INFORMATION GIVEN:
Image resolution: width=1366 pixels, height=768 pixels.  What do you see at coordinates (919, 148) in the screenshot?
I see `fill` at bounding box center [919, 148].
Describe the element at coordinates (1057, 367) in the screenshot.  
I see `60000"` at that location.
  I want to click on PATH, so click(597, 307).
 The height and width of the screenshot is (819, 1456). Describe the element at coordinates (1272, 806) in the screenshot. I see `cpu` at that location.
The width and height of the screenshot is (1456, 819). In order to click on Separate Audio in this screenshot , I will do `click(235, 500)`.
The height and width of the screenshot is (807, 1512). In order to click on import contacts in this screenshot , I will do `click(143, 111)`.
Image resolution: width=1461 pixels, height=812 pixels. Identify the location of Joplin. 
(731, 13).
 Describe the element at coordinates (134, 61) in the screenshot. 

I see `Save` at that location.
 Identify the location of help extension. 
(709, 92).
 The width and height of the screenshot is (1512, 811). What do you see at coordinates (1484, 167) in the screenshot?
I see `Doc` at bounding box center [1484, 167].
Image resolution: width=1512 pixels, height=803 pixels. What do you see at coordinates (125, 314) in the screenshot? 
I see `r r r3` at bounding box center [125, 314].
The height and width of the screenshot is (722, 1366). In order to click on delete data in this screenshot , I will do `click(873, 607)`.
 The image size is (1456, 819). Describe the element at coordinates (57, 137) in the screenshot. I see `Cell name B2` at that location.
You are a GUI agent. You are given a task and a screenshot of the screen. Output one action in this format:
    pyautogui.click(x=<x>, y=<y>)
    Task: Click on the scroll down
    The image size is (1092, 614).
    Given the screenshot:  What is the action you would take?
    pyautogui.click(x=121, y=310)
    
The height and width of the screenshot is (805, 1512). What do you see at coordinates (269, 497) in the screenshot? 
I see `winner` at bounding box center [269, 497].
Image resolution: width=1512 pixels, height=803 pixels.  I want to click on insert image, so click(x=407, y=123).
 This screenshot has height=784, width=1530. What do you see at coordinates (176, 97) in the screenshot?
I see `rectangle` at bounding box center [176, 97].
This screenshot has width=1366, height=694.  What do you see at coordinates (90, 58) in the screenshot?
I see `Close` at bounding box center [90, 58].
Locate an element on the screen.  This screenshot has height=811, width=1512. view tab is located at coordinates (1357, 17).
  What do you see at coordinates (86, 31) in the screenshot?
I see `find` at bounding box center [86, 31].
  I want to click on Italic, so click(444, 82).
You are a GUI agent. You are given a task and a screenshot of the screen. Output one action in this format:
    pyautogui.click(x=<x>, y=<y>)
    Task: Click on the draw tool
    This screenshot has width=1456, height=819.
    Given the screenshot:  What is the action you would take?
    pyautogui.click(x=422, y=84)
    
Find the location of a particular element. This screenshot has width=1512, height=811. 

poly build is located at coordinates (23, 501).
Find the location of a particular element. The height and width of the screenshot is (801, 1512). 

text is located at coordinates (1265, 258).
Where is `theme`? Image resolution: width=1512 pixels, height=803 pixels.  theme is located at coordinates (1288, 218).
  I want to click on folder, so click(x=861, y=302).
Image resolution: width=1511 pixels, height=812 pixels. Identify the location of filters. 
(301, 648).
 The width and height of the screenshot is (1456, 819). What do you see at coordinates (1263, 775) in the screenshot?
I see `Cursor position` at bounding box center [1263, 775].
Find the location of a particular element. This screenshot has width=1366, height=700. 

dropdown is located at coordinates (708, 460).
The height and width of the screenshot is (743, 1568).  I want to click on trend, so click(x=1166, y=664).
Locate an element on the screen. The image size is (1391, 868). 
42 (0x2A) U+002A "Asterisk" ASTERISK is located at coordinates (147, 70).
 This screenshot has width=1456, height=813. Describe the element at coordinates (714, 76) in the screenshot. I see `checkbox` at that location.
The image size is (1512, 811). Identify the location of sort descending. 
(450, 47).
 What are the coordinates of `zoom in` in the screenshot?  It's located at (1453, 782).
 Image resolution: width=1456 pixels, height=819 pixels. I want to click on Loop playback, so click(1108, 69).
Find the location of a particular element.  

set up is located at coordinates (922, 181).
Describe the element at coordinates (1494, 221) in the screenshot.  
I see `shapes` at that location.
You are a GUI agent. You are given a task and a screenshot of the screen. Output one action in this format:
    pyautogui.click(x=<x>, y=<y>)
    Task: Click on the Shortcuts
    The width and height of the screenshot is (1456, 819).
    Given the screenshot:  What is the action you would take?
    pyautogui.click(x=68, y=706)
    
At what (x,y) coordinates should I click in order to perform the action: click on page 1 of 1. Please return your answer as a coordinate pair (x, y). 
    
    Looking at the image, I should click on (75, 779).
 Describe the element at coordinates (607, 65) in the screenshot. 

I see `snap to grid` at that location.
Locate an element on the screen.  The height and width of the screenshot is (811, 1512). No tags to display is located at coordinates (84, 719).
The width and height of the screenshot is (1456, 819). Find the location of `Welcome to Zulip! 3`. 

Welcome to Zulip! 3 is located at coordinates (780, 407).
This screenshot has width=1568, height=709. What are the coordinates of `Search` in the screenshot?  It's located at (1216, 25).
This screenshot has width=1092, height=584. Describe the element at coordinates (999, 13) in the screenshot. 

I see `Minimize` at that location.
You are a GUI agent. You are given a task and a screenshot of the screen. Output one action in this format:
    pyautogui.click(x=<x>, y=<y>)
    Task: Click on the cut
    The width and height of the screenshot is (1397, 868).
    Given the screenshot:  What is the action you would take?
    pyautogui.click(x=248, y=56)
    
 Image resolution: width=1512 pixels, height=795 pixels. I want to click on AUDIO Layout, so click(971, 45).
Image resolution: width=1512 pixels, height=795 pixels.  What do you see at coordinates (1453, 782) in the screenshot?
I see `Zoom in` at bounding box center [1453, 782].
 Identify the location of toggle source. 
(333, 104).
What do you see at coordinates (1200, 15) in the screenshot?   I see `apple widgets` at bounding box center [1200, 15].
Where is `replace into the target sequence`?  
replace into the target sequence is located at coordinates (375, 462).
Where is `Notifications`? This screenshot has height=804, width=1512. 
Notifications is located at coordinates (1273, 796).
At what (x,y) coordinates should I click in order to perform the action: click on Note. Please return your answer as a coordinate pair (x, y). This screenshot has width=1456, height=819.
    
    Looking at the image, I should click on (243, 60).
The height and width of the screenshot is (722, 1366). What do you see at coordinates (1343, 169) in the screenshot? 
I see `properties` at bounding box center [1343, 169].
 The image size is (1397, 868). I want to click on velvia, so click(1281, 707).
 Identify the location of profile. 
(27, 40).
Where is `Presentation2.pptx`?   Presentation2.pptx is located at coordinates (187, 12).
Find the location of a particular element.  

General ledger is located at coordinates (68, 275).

EXERCISE PROMPT: Can you duplicate every one of the records above line for line, with no changes?

COMPLETE RESPONSE:
Image resolution: width=1366 pixels, height=768 pixels.  What do you see at coordinates (919, 148) in the screenshot?
I see `fill` at bounding box center [919, 148].
Describe the element at coordinates (1057, 367) in the screenshot.  
I see `60000"` at that location.
  I want to click on PATH, so click(597, 307).
 The height and width of the screenshot is (819, 1456). Describe the element at coordinates (1272, 806) in the screenshot. I see `cpu` at that location.
The width and height of the screenshot is (1456, 819). In order to click on Separate Audio in this screenshot , I will do `click(235, 500)`.
The height and width of the screenshot is (807, 1512). In order to click on import contacts in this screenshot , I will do `click(143, 111)`.
Image resolution: width=1461 pixels, height=812 pixels. Identify the location of Joplin. 
(731, 13).
 Describe the element at coordinates (134, 61) in the screenshot. 

I see `Save` at that location.
 Identify the location of help extension. 
(709, 92).
 The width and height of the screenshot is (1512, 811). What do you see at coordinates (1484, 167) in the screenshot?
I see `Doc` at bounding box center [1484, 167].
Image resolution: width=1512 pixels, height=803 pixels. What do you see at coordinates (125, 314) in the screenshot? 
I see `r r r3` at bounding box center [125, 314].
The height and width of the screenshot is (722, 1366). In order to click on delete data in this screenshot , I will do `click(873, 607)`.
 The image size is (1456, 819). Describe the element at coordinates (57, 137) in the screenshot. I see `Cell name B2` at that location.
You are a GUI agent. You are given a task and a screenshot of the screen. Output one action in this format:
    pyautogui.click(x=<x>, y=<y>)
    Task: Click on the scroll down
    The image size is (1092, 614).
    Given the screenshot:  What is the action you would take?
    pyautogui.click(x=121, y=310)
    
The height and width of the screenshot is (805, 1512). What do you see at coordinates (269, 497) in the screenshot? 
I see `winner` at bounding box center [269, 497].
Image resolution: width=1512 pixels, height=803 pixels.  I want to click on insert image, so click(x=407, y=123).
 This screenshot has height=784, width=1530. What do you see at coordinates (176, 97) in the screenshot?
I see `rectangle` at bounding box center [176, 97].
This screenshot has width=1366, height=694.  What do you see at coordinates (90, 58) in the screenshot?
I see `Close` at bounding box center [90, 58].
Locate an element on the screen.  This screenshot has height=811, width=1512. view tab is located at coordinates (1357, 17).
  What do you see at coordinates (86, 31) in the screenshot?
I see `find` at bounding box center [86, 31].
  I want to click on Italic, so click(444, 82).
You are a GUI agent. You are given a task and a screenshot of the screen. Output one action in this format:
    pyautogui.click(x=<x>, y=<y>)
    Task: Click on the draw tool
    This screenshot has width=1456, height=819.
    Given the screenshot:  What is the action you would take?
    pyautogui.click(x=422, y=84)
    
Find the location of a particular element. This screenshot has width=1512, height=811. 

poly build is located at coordinates (23, 501).
Find the location of a particular element. The height and width of the screenshot is (801, 1512). 

text is located at coordinates (1265, 258).
Where is `theme`? Image resolution: width=1512 pixels, height=803 pixels.  theme is located at coordinates (1288, 218).
  I want to click on folder, so click(x=861, y=302).
Image resolution: width=1511 pixels, height=812 pixels. Identify the location of filters. 
(301, 648).
 The width and height of the screenshot is (1456, 819). What do you see at coordinates (1263, 775) in the screenshot?
I see `Cursor position` at bounding box center [1263, 775].
Find the location of a particular element. This screenshot has width=1366, height=700. 

dropdown is located at coordinates (708, 460).
The height and width of the screenshot is (743, 1568).  I want to click on trend, so click(x=1166, y=664).
Locate an element on the screen. The image size is (1391, 868). 
42 (0x2A) U+002A "Asterisk" ASTERISK is located at coordinates (147, 70).
 This screenshot has width=1456, height=813. Describe the element at coordinates (714, 76) in the screenshot. I see `checkbox` at that location.
The image size is (1512, 811). Identify the location of sort descending. 
(450, 47).
 What are the coordinates of `zoom in` in the screenshot?  It's located at (1453, 782).
 Image resolution: width=1456 pixels, height=819 pixels. I want to click on Loop playback, so click(1108, 69).
Find the location of a particular element.  

set up is located at coordinates (922, 181).
Describe the element at coordinates (1494, 221) in the screenshot.  
I see `shapes` at that location.
You are a GUI agent. You are given a task and a screenshot of the screen. Output one action in this format:
    pyautogui.click(x=<x>, y=<y>)
    Task: Click on the Shortcuts
    The width and height of the screenshot is (1456, 819).
    Given the screenshot:  What is the action you would take?
    pyautogui.click(x=68, y=706)
    
At what (x,y) coordinates should I click in order to perform the action: click on page 1 of 1. Please return your answer as a coordinate pair (x, y). 
    
    Looking at the image, I should click on (75, 779).
 Describe the element at coordinates (607, 65) in the screenshot. 

I see `snap to grid` at that location.
Locate an element on the screen.  The height and width of the screenshot is (811, 1512). No tags to display is located at coordinates (84, 719).
The width and height of the screenshot is (1456, 819). Find the location of `Welcome to Zulip! 3`. 

Welcome to Zulip! 3 is located at coordinates (780, 407).
This screenshot has width=1568, height=709. What are the coordinates of `Search` in the screenshot?  It's located at (1216, 25).
This screenshot has width=1092, height=584. Describe the element at coordinates (999, 13) in the screenshot. 

I see `Minimize` at that location.
You are a GUI agent. You are given a task and a screenshot of the screen. Output one action in this format:
    pyautogui.click(x=<x>, y=<y>)
    Task: Click on the cut
    The width and height of the screenshot is (1397, 868).
    Given the screenshot:  What is the action you would take?
    pyautogui.click(x=248, y=56)
    
 Image resolution: width=1512 pixels, height=795 pixels. I want to click on AUDIO Layout, so click(971, 45).
Image resolution: width=1512 pixels, height=795 pixels.  What do you see at coordinates (1453, 782) in the screenshot?
I see `Zoom in` at bounding box center [1453, 782].
 Identify the location of toggle source. 
(333, 104).
What do you see at coordinates (1200, 15) in the screenshot?   I see `apple widgets` at bounding box center [1200, 15].
Where is `replace into the target sequence`?  
replace into the target sequence is located at coordinates (375, 462).
Where is `Notifications`? This screenshot has height=804, width=1512. 
Notifications is located at coordinates (1273, 796).
At what (x,y) coordinates should I click in order to perform the action: click on Note. Please return your answer as a coordinate pair (x, y). This screenshot has width=1456, height=819.
    
    Looking at the image, I should click on (243, 60).
The height and width of the screenshot is (722, 1366). What do you see at coordinates (1343, 169) in the screenshot? 
I see `properties` at bounding box center [1343, 169].
 The image size is (1397, 868). I want to click on velvia, so click(1281, 707).
 Identify the location of profile. 
(27, 40).
Where is `Presentation2.pptx`?   Presentation2.pptx is located at coordinates (187, 12).
Find the location of a particular element.  

General ledger is located at coordinates (68, 275).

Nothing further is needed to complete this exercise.